--- START ---
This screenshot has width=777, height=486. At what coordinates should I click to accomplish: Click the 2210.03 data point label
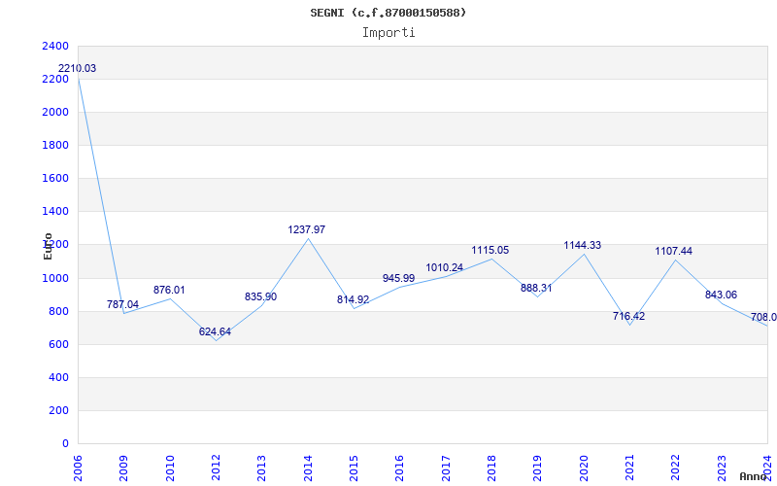coord(78,69)

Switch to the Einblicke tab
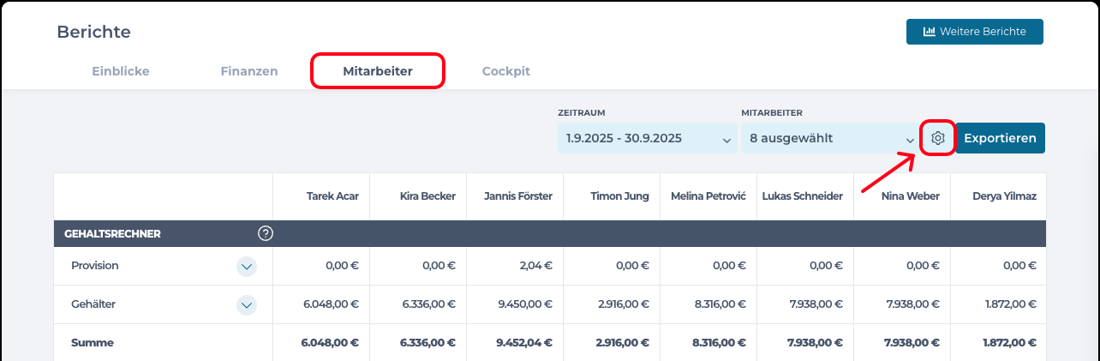tap(121, 71)
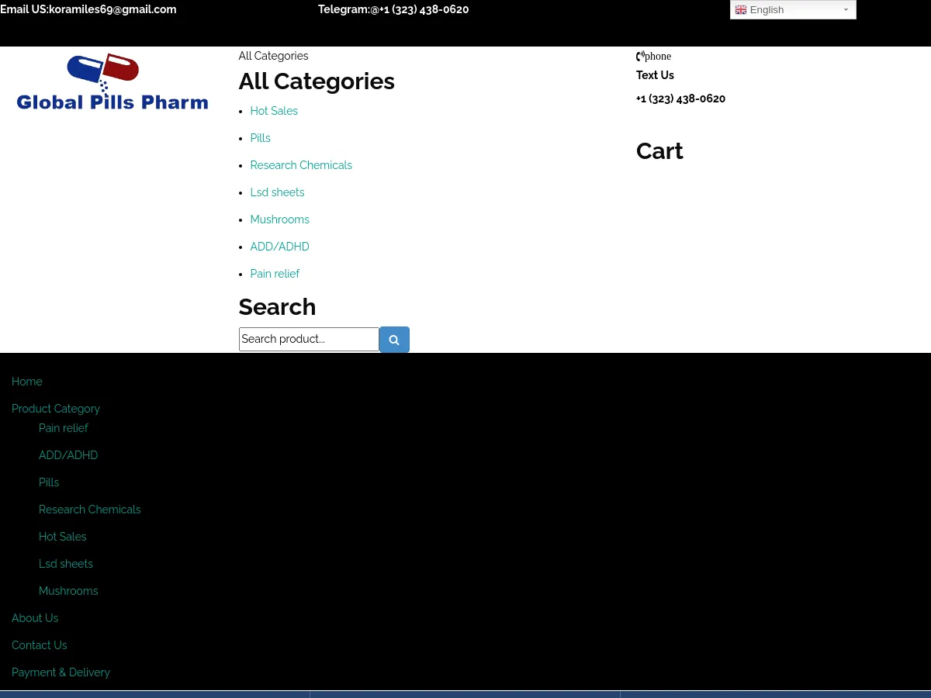Choose ADD/ADHD in All Categories list
Screen dimensions: 931x698
coord(279,247)
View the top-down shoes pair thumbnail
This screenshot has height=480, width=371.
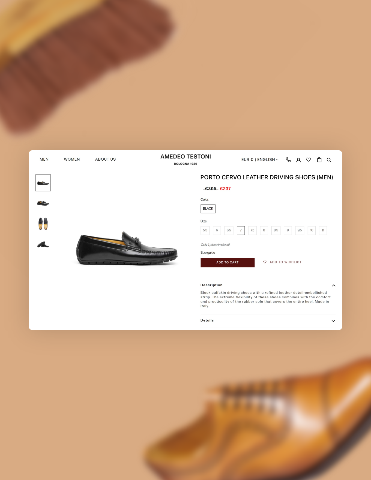[43, 224]
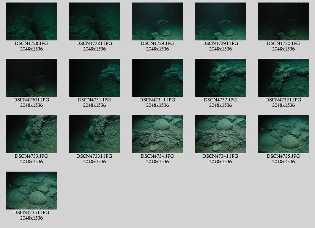Image resolution: width=315 pixels, height=228 pixels.
Task: Open the DSCN4733.JPG thumbnail image
Action: (x=32, y=134)
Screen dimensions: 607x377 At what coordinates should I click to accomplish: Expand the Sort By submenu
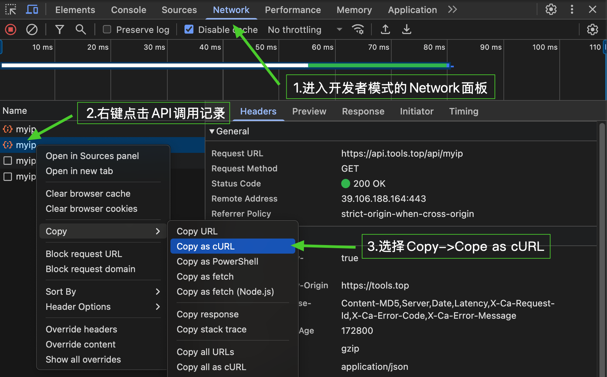click(x=103, y=292)
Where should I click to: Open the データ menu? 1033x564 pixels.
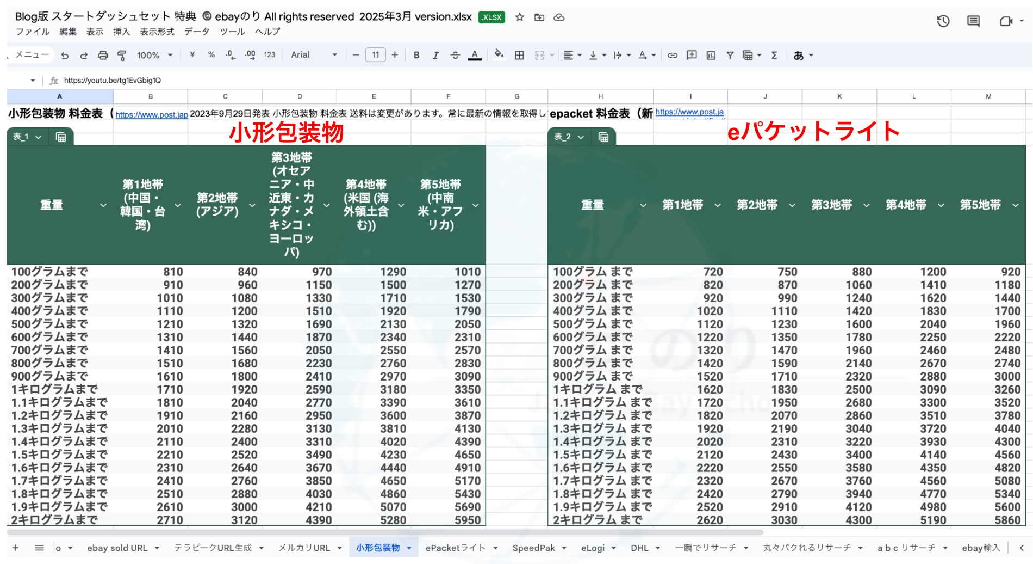pyautogui.click(x=196, y=32)
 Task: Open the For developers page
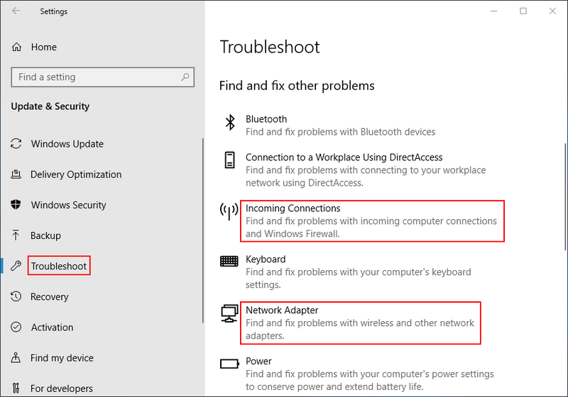61,388
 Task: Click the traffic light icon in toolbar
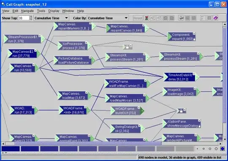point(147,18)
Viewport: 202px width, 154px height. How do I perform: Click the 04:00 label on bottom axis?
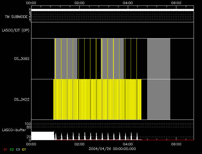point(128,144)
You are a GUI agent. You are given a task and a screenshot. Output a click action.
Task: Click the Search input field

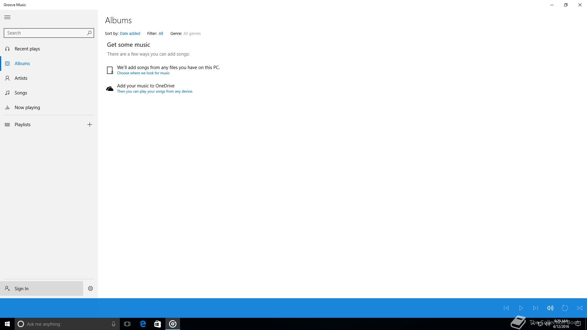[45, 33]
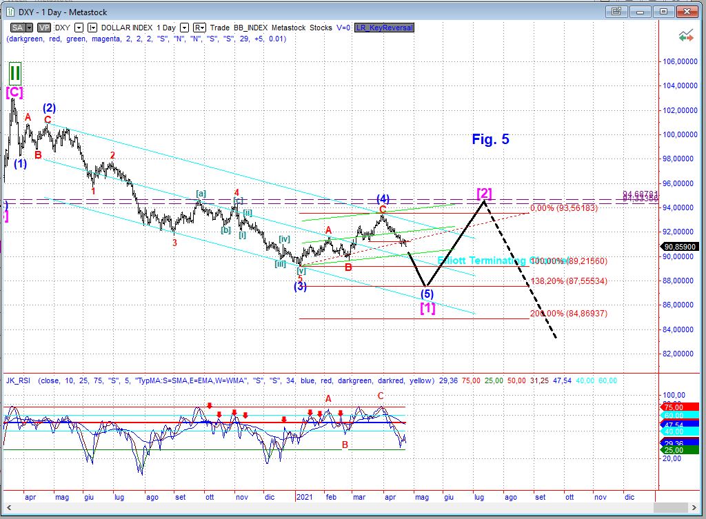Open the dropdown arrow beside SA
706x519 pixels.
click(29, 28)
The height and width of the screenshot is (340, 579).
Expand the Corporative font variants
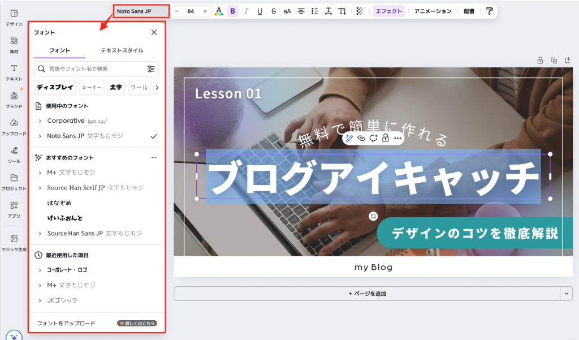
--- END ---
Exercise requirements =>
Switch "screenshot" to "screen capture" in the rows starting at the line containing "Task: Click the traffic" and ending at the last row, and leave everything else unchanged. Omit the pictures from your answer.

Written answer =>
 Task: Click the traffic light icon in toolbar
point(147,18)
Viewport: 202px width, 154px height. How do I perform: Click the 04:00 label on bottom axis?
point(128,144)
You are a GUI agent. You are given a task and a screen capture. Output a click action.
Task: Click the Search input field

[45, 33]
Open the dropdown arrow beside SA
706x519 pixels.
click(29, 28)
The height and width of the screen capture is (340, 579).
Expand the Corporative font variants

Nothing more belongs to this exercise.